Concerned that his presentment trial would be a financial and public relations disaster for The Episcopal Church, retired Bishop William J. Cox informed Presiding Bishop Katharine Jefferts Schori on March 29 that he had left The Episcopal Church and had been received into the Anglican Church of the Southern Cone.

“I don’t want a fight amongst Christians,” Bishop Cox told The Living Church. “I don’t hold a grudge against [Oklahoma] Bishop [Robert] Moody or [Kansas] Bishop [Dean] Wolfe for bringing charges against me.

“I would hope this transfer will enable me to be of service to congregations in this country that have already affiliated with the Southern Cone, but that decision will be up Archbishop [Gregory] Venables."

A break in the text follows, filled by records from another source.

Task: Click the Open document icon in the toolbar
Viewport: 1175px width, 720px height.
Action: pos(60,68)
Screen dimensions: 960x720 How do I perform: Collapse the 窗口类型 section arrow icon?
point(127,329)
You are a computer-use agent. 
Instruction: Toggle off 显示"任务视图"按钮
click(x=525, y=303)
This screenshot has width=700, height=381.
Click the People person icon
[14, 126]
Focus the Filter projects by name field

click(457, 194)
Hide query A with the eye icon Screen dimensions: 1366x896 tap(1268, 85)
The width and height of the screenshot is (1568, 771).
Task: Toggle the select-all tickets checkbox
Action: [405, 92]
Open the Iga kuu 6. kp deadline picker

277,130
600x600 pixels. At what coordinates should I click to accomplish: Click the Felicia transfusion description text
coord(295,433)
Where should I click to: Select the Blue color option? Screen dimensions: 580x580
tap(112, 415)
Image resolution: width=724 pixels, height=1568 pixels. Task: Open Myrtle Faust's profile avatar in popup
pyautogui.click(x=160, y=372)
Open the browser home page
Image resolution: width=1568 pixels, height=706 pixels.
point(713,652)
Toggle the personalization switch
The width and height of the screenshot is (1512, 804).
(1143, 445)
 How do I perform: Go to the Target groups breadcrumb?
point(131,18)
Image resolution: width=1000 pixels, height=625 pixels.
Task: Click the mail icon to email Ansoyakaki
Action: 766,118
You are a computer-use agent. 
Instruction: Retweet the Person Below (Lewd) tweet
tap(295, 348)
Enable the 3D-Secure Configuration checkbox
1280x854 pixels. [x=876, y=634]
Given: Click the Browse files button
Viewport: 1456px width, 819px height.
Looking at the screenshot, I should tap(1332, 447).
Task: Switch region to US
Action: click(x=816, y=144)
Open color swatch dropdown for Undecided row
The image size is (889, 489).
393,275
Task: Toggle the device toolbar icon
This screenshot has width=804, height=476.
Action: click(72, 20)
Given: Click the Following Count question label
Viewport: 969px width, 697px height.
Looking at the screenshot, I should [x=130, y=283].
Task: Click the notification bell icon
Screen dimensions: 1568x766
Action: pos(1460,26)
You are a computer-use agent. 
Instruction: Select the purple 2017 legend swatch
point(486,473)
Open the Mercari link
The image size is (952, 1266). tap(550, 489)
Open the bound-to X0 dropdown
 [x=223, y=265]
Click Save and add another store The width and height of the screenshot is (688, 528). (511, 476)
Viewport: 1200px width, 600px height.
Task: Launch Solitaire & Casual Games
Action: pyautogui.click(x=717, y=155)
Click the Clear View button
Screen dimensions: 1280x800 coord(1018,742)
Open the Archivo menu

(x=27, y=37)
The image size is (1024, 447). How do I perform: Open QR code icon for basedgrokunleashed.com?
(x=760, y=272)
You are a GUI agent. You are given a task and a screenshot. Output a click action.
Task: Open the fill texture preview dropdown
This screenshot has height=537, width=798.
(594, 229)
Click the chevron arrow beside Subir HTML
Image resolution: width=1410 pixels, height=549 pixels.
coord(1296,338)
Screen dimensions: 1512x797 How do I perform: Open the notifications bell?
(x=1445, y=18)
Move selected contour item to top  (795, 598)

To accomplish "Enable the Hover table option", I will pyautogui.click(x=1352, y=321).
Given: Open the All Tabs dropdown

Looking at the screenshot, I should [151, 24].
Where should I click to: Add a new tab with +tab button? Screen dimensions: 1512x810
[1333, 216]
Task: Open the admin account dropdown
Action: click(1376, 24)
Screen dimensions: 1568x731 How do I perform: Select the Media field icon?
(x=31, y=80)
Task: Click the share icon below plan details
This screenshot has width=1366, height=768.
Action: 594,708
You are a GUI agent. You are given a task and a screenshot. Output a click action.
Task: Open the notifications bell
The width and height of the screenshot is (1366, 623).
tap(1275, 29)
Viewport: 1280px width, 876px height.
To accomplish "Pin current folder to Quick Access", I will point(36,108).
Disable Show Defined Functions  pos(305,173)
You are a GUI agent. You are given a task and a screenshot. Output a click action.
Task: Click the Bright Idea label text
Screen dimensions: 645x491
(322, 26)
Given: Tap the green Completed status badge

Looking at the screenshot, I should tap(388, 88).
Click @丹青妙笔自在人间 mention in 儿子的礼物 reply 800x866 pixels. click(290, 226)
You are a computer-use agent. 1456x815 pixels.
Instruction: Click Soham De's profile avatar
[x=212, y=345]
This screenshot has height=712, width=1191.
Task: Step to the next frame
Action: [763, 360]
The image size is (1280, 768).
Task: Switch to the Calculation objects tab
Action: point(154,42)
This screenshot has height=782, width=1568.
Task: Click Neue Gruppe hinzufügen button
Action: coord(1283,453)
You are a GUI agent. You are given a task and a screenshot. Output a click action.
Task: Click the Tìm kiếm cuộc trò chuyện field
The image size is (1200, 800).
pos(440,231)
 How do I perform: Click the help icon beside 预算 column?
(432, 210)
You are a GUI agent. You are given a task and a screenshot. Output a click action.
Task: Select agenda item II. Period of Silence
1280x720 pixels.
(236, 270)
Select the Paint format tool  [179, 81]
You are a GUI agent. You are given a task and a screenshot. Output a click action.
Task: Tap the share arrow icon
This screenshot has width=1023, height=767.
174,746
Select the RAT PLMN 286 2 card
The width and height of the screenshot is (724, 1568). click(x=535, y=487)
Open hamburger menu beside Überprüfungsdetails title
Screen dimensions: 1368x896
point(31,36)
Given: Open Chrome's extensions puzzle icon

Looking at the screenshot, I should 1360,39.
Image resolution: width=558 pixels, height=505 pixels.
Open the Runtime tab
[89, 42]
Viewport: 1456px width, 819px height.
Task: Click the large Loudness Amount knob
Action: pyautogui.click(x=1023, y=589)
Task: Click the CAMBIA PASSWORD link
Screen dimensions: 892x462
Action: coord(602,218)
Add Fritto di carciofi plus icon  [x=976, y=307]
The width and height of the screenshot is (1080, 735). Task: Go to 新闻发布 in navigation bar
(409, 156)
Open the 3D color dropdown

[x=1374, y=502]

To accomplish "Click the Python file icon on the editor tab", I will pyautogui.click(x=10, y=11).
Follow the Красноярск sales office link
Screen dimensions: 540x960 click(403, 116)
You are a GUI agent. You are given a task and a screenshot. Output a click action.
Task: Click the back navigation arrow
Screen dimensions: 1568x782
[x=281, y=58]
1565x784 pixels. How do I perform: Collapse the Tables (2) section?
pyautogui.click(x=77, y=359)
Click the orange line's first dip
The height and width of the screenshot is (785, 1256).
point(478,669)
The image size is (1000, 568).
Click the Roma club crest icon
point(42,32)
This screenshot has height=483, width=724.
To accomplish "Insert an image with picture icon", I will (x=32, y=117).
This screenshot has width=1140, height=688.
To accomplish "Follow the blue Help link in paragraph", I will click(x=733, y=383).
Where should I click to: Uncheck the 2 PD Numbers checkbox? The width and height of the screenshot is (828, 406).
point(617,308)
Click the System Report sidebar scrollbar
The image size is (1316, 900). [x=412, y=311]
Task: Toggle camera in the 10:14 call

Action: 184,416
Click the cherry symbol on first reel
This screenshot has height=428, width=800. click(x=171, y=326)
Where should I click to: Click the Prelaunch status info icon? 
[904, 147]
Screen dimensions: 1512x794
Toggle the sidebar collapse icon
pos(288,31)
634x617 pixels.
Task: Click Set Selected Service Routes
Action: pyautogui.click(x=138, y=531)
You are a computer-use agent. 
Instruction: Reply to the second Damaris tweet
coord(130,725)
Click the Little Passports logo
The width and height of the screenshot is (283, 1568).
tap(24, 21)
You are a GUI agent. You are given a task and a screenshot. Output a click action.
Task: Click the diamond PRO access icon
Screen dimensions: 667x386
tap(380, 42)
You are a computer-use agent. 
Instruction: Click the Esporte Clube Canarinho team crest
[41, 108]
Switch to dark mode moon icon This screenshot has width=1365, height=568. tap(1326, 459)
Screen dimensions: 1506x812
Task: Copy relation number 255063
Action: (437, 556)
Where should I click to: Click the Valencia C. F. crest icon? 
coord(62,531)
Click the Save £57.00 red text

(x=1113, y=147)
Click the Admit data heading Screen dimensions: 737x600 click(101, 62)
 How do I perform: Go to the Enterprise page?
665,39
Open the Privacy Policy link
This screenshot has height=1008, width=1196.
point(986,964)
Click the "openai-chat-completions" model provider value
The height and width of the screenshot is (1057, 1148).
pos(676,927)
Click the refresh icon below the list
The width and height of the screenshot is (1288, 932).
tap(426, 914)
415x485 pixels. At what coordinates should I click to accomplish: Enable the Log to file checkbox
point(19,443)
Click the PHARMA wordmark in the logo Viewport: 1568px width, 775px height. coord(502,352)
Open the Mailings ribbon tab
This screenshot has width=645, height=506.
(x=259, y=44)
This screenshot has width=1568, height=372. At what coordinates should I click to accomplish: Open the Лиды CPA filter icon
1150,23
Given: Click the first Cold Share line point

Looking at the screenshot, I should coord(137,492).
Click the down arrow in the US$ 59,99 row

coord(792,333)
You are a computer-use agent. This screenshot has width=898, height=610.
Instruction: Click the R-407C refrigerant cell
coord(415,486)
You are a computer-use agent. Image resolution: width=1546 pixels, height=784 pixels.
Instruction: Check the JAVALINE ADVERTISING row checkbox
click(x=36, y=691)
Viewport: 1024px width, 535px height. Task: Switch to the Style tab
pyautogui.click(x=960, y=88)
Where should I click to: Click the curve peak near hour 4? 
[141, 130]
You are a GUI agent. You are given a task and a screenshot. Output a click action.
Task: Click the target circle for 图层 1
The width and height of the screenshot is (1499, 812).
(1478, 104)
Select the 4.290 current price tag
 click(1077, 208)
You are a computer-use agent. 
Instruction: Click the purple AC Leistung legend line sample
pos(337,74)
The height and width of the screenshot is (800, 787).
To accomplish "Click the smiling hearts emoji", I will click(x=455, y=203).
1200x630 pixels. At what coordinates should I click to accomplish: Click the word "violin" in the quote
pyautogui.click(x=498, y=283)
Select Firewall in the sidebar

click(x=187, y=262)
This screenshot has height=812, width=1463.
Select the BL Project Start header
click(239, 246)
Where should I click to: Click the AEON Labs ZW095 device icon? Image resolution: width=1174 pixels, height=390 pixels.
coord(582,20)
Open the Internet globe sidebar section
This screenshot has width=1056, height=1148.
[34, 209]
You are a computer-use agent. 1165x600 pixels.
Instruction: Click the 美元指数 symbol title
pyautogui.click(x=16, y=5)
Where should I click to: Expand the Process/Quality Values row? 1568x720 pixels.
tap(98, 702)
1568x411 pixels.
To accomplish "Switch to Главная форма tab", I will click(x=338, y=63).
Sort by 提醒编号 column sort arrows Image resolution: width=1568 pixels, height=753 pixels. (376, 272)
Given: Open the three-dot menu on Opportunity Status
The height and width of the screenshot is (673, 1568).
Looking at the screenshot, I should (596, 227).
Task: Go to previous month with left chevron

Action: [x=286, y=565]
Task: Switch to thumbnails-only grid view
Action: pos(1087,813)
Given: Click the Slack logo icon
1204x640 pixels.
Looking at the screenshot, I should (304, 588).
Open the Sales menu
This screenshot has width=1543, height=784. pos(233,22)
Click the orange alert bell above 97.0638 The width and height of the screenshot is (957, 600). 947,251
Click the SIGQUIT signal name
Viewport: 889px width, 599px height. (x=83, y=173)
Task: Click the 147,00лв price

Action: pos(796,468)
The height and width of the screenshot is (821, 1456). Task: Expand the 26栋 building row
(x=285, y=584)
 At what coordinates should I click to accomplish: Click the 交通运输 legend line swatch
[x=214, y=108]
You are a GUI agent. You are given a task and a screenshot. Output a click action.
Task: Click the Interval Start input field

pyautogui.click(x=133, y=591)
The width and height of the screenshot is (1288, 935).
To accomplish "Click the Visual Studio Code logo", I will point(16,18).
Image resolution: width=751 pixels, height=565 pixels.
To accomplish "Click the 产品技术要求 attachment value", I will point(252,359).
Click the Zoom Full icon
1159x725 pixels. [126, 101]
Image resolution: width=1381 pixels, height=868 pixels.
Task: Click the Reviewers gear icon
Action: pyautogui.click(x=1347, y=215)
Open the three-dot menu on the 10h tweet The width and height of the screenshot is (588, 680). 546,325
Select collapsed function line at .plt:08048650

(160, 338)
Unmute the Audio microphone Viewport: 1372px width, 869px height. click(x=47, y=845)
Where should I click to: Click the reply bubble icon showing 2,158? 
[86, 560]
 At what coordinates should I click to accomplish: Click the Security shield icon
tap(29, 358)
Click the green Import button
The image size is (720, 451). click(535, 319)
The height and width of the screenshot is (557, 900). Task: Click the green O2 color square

Bishop Cox, who served as Bishop Suffragan of Maryland from 1972 to 1980 and assistant Bishop of Oklahoma, 1980-1988, said there are three congregations under the oversight of the Southern Cone in Tulsa, where he lives with his wife, Betty. There are around five others in Texas and several more Southern Cone congregations in California.

Wicks Stevens, who is Bishop Cox’s lawyer, received formal notification of the presentment charges from the Presiding Bishop’s office earlier this week. Bishop Cox said he wants to remain in active ministry and be a member of the Anglican Communion. Both of those would be put in jeopardy if he went through a trial and was deposed, which Bishop Cox said was likely since he did not think it would be possible for him to receive a fair trial in an ecclesiastical court of The Episcopal Church.

“At the request of another Anglican primate, I tried to minister to Episcopalians who had been made outcasts by their church,” he said. “This is not the same church in which I was ordained.”